Mais que se passe-t-il aujourd’hui ? Quel est ce vent de féminité qui semble vouloir balayer tout dans le monde (médiatico-)politique ? Que révèle-t-il sur l’état de nos sociétés et le rapport homme-femme ? Est-ce que l’heure de la revanche de nos arrière-grands-mères suffragettes a enfin sonné ? Serait-ce une nouvelle ère pour la politique qui serait sur le point de s’ouvrir ?
Sur tous ces points, je suis un peu sceptique, peut-être désabusée. Je n’arrive pas vraiment à y croire. Peut-être ai-je tort et devrais-je m’enthousiasmer de cet élan nouveau pour la ou les femmes ?
Mais non, rien n’ y fait, je demeure perplexe... D’abord, des femmes ayant occupé des postes à responsabilités dans les plus hautes sphères étatiques, il y en a déjà eu et pas des moindres. Ces femmes n’étaient pas toujours des tendres... Leurs adversaires ou alliés politiques masculins pourraient en témoigner : de Golda Meir à Magaret Thatcher, en passant par Indira Gandhi et Benazir Buto (oserais-je, timidement, évoquer l’éphémère Edith Cresson... pas sûre...)
Ensuite, Angela Merkel et Michelle Bachelet font-elles de la politique autrement ? Dirigent-elles autrement ? Ellen Johnson-Sirleaf a-t-elle su rassurer les Libériens par sa figure maternelle, ou a-t-elle su tout simplement convaincre par ses qualités d’économiste réputée et brillante ?
En même temps, je me demande si cet engouement récent pour les femmes candidates n’est pas un énième symptôme de la crise de la représentativité et du manque de crédibilité et de confiance envers la classe politique dans son ensemble. N’est-ce pas, finalement, pour les citoyens, une façon de croire dans le renouvellement des élites et dans leur façon de diriger ? Il ne vous aura peut être pas échappé que c’est un peu la thématique sur laquelle Ségolène Royal tente de surfer sur le fameux fossé entre la population et les politiques, et après tout, ne le lui reprochons pas, elle a bien le droit d’user de toutes ses armes (et j’omets volontairement de commencer le mot par ch : charmes, car je ne suis pas sexiste), c’est de bonne guerre et c’est assez bien vu... Tout le monde le dit depuis près de vingt ans !
Ceci dit, il est parfois un peu ambigu de jouer sur cet effet de fraîcheur ou de renouveau au féminin pour affirmer sa différence, surtout lorsque, comme Mme Royal, on sort du même moule que beaucoup de ses adversaires ou prédécesseurs masculins, l’Ena (Sarkozy faisant certes ici exception)...
Alors, la politique au féminin, je dirai : programme intéressant dans le slogan, mais je demande à voir les effets tangibles de cette différence, et je ne suis pas vraiment convaincue a priori.

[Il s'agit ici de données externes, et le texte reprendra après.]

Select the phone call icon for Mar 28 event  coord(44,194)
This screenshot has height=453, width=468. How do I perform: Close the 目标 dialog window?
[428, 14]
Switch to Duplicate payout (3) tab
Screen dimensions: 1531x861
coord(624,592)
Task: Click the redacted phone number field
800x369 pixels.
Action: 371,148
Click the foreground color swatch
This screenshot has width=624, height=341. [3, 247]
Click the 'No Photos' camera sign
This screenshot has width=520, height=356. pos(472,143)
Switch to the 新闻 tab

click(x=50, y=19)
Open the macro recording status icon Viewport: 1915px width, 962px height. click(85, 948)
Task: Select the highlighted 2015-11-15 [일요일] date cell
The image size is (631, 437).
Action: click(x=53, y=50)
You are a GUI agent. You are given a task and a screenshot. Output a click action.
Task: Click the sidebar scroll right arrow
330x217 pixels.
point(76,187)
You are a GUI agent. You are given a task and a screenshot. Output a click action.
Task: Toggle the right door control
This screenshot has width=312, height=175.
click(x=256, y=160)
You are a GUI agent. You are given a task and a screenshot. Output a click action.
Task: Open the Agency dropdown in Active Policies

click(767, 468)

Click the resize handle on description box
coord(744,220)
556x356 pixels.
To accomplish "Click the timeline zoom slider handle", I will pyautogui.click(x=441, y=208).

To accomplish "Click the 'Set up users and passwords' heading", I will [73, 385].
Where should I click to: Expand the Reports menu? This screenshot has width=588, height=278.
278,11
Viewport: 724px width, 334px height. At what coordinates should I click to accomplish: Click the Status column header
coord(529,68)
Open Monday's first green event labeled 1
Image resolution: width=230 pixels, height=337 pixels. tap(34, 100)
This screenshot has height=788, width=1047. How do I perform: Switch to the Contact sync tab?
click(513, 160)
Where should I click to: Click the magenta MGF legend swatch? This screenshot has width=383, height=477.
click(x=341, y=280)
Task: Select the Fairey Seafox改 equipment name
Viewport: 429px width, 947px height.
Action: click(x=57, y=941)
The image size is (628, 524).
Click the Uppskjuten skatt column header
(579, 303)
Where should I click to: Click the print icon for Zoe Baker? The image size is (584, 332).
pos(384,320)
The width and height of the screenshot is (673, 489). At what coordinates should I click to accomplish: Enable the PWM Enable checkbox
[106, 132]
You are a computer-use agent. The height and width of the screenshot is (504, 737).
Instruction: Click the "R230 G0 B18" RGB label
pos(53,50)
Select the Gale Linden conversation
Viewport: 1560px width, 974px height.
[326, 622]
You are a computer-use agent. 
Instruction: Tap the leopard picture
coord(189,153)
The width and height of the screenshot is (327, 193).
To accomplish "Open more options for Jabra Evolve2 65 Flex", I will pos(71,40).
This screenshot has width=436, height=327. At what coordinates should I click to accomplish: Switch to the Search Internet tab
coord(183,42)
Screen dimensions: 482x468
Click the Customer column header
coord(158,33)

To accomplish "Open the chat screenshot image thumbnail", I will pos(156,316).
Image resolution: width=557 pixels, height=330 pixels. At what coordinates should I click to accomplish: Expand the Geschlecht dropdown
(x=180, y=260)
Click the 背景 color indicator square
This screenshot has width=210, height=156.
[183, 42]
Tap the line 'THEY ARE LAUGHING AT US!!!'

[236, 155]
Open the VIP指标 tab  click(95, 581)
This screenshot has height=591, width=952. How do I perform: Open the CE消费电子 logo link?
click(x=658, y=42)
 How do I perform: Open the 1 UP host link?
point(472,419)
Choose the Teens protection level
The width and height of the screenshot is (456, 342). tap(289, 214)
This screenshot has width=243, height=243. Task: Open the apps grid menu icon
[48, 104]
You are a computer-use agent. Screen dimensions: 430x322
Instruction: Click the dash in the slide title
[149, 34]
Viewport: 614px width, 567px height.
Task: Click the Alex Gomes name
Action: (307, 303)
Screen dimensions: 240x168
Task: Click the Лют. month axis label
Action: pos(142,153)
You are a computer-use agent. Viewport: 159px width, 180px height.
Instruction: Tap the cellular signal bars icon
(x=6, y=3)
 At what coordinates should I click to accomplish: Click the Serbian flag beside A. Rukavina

De la même manière que je ne vois pas en quoi un homme est ou serait plus habile pour diriger les affaires de ce monde, ou celles de son pays, je ne vois pas pourquoi une femme ferait nécessairement autrement, ou même mieux.
Alors oui, je suis féministe, je crois en l’égalité des droits entre hommes et femmes, mais je crois aussi que la médiocrité, le cynisme et la froideur calculatrice sont universellement partagés et inter-genres.
Je déplore profondément toutes les remarques et insinuations ou quolibets sexistes, voire misogynes, dont Ségolène Royal peut faire ou a pu faire l’objet. Mais de toute façon, ses adversaires ont déjà compris qu’il ne faudrait pas trop jouer à cela, ce ne serait pas payant. En revanche, pour convaincre les Français, j’avoue qu’il m’agacerait un peu que Ségolène Royal joue trop la carte de l’atout féminin. Si elle a les qualités nécessaires pour être présidente de la République, qu’elle le démontre tout simplement sans nécessairement souligner qu’elle est objectivement, et que cela se voit*, différente, parce qu’elle est une femme !
* Je fais ici allusion à sa réponse lors du premier débat télévisé entre les trois candidats socialistes où le journaliste lui demandait qu’elle était sa différence par rapport à DSK et à Fabius.